INPUT MATERIAL:
▶

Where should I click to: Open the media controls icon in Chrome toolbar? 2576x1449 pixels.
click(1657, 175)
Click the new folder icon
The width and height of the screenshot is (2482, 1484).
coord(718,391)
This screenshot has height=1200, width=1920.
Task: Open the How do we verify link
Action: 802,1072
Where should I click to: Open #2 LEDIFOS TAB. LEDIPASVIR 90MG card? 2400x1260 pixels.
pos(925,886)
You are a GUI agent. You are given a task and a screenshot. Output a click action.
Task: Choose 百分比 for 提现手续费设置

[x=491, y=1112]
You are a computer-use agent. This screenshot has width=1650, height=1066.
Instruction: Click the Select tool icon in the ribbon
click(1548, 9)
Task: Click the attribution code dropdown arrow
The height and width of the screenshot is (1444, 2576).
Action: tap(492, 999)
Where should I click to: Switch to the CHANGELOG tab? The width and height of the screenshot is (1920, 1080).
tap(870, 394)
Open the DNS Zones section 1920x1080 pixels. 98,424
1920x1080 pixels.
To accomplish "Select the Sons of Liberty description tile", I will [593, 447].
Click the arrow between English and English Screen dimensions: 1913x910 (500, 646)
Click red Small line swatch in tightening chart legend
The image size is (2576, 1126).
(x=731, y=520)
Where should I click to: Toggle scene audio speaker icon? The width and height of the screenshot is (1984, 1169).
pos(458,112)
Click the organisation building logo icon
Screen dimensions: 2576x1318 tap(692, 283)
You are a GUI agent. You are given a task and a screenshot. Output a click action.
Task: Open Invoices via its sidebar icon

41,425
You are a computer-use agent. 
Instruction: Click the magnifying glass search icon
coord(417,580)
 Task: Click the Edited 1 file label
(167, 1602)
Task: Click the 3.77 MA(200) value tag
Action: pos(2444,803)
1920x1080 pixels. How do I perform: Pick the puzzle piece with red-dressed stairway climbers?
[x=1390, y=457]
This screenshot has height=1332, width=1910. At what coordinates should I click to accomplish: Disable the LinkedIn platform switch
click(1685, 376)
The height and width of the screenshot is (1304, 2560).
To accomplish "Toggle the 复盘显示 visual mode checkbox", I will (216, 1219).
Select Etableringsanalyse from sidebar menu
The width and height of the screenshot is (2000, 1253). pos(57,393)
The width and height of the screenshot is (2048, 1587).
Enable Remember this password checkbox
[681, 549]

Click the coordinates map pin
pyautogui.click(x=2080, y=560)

◀

WHAT THE EXERCISE ASKS:
Each line of the data is to be transcribed exactly.

ANSWER FOR THE TASK:
Where should I click to: Open the media controls icon in Chrome toolbar? 2576x1449 pixels.
click(1657, 175)
Click the new folder icon
The width and height of the screenshot is (2482, 1484).
coord(718,391)
This screenshot has height=1200, width=1920.
Task: Open the How do we verify link
Action: 802,1072
Where should I click to: Open #2 LEDIFOS TAB. LEDIPASVIR 90MG card? 2400x1260 pixels.
pos(925,886)
You are a GUI agent. You are given a task and a screenshot. Output a click action.
Task: Choose 百分比 for 提现手续费设置

[x=491, y=1112]
You are a computer-use agent. This screenshot has width=1650, height=1066.
Instruction: Click the Select tool icon in the ribbon
click(1548, 9)
Task: Click the attribution code dropdown arrow
The height and width of the screenshot is (1444, 2576).
Action: tap(492, 999)
Where should I click to: Switch to the CHANGELOG tab? The width and height of the screenshot is (1920, 1080).
tap(870, 394)
Open the DNS Zones section 1920x1080 pixels. 98,424
1920x1080 pixels.
To accomplish "Select the Sons of Liberty description tile", I will [593, 447].
Click the arrow between English and English Screen dimensions: 1913x910 (500, 646)
Click red Small line swatch in tightening chart legend
The image size is (2576, 1126).
(x=731, y=520)
Where should I click to: Toggle scene audio speaker icon? The width and height of the screenshot is (1984, 1169).
pos(458,112)
Click the organisation building logo icon
Screen dimensions: 2576x1318 tap(692, 283)
You are a GUI agent. You are given a task and a screenshot. Output a click action.
Task: Open Invoices via its sidebar icon

41,425
You are a computer-use agent. 
Instruction: Click the magnifying glass search icon
coord(417,580)
 Task: Click the Edited 1 file label
(167, 1602)
Task: Click the 3.77 MA(200) value tag
Action: pos(2444,803)
1920x1080 pixels. How do I perform: Pick the puzzle piece with red-dressed stairway climbers?
[x=1390, y=457]
This screenshot has height=1332, width=1910. At what coordinates should I click to accomplish: Disable the LinkedIn platform switch
click(1685, 376)
The height and width of the screenshot is (1304, 2560).
To accomplish "Toggle the 复盘显示 visual mode checkbox", I will (216, 1219).
Select Etableringsanalyse from sidebar menu
The width and height of the screenshot is (2000, 1253). pos(57,393)
The width and height of the screenshot is (2048, 1587).
Enable Remember this password checkbox
[681, 549]

Click the coordinates map pin
pyautogui.click(x=2080, y=560)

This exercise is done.